* **GIVEN REQUEST A**
Please write out the part of the Magic Kaito passage that opens with the words containing "Aoyama initially sent" and closes with "phantom thief identity.".
* **GIVEN REQUEST B**
Using the Magic Kaito passage, answer yes or no to each statement and quote the words that decide it: (i) The series has been serialized in Weekly Shōnen Sunday since June 10, 1987. (ii) Weekly Shōnen Magazine accepted Aoyama's art style without any conditions. (iii) The fourth volume was published in 2011.
* **GIVEN REQUEST C**
From the Magic Kaito passage, list every English chapter title given for the volume released on "April 15, 1988".

* **SELECTED TEXT**
Aoyama initially sent Lupin to Kodansha's Weekly Shōnen Magazine, where he met enough approval to win an honorable mention at the thirty-fifth New Manga Awards, but was warned by an editor that his art-style would need modification to "fit" the magazine's general aesthetic if he were hired. The following year, Aoyama approached Shogakukan's Weekly Shōnen Sunday, which made no such stipulations; heartened, Aoyama quickly expanded Lupin into the basis for an ongoing series, renaming its lead characters Kaito Kuroba and Aoko Nakamori and converting its mostly-metaphorical Arsène Lupin motifs into an actual phantom thief identity.

==Media==
===Manga===
Written and illustrated by Gosho Aoyama, Magic Kaito has been sporadically serialized in Shogakukan's shōnen manga magazine Weekly Shōnen Sunday since June 10, 1987. It was halted in 1988 after two tankōbon volumes, but new chapters have been occasionally released since then; a third volume was published in 1994, a fourth volume in 2007 and a fifth volume in 2017. In 2011 the first four volumes were republished in "Treasured Editions" from August 15 to December 16. Two versions of each volume were released, one containing a DVD of one of the TV specials. Three more chapters, not yet collected in a volume, were published between April 10 and April 24, 2024.

====Volumes====

- Chapters not yet in tankōbon format

| No. | Release date | ISBN |
| 1 | April 15, 1988 | 978-4-09-122081-3 |
| "The Phantom Thief Reborn" (蘇る怪盗, Yomigaeru Kaitō); "The Police are Everywhere" (警官がいっぱい, Keikan ga Ippai); "A Clockwork Heart" (時計仕掛けのハート, Tokei Jikake no Hāto); "Kaito Kid's Busy Weekend" (怪盗キッドの忙しい休日, Kaitō Kiddo no Isogashii Kyūjitsu); "The Underwater Pirate Ship" (海賊船浮上せず, Kaizokusen Fujōsezu); "A Seduction in Scarlet" (緋色の誘惑, Hiiro no Yūwaku); |
| 2 | October 15, 1988 | 978-4-09-122082-0 |
| "Stay Away From Him" (彼から手をひいて, Kare kara te o hiite); "Japan's Most Irresponsible Leader" (日本一の無責任総理, Nippon'ichi no Musekinin Sōri); "I Am The Master" (わたしが主人だ, Watashi ga Masutā Da); "Adults Don't Understand" (大人とわかってくれない, Otona to Wakattekurenai); "The Boy Who Bet on the Ball" (ボールにかける少年, Bōru ni Kakeru Shōnen); "Ghost Game" (ゴースト・ゲーム, Gōsuto Gēmu); "Hustler VS. Magician" (ハスラーvs.マジシャン, Hasurā vs Majishan); |
Note: "Hustler VS. Magician" is actually the second chapter Aoyama created for the series, but it was never published in the magazine.

* **DATA EXCERPT**

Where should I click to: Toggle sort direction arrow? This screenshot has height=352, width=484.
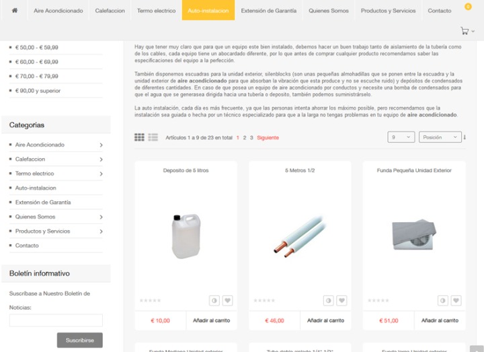[465, 137]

* **REPLY A**
Aoyama initially sent Lupin to Kodansha's Weekly Shōnen Magazine, where he met enough approval to win an honorable mention at the thirty-fifth New Manga Awards, but was warned by an editor that his art-style would need modification to "fit" the magazine's general aesthetic if he were hired. The following year, Aoyama approached Shogakukan's Weekly Shōnen Sunday, which made no such stipulations; heartened, Aoyama quickly expanded Lupin into the basis for an ongoing series, renaming its lead characters Kaito Kuroba and Aoko Nakamori and converting its mostly-metaphorical Arsène Lupin motifs into an actual phantom thief identity.

* **REPLY B**
(i) Yes: "serialized in Shogakukan's shōnen manga magazine Weekly Shōnen Sunday since June 10, 1987"
(ii) No: "was warned by an editor that his art-style would need modification to "fit" the magazine's general aesthetic if he were hired"
(iii) No: "a fourth volume in 2007"

* **REPLY C**
"The Phantom Thief Reborn"
"The Police are Everywhere"
"A Clockwork Heart"
"Kaito Kid's Busy Weekend"
"The Underwater Pirate Ship"
"A Seduction in Scarlet"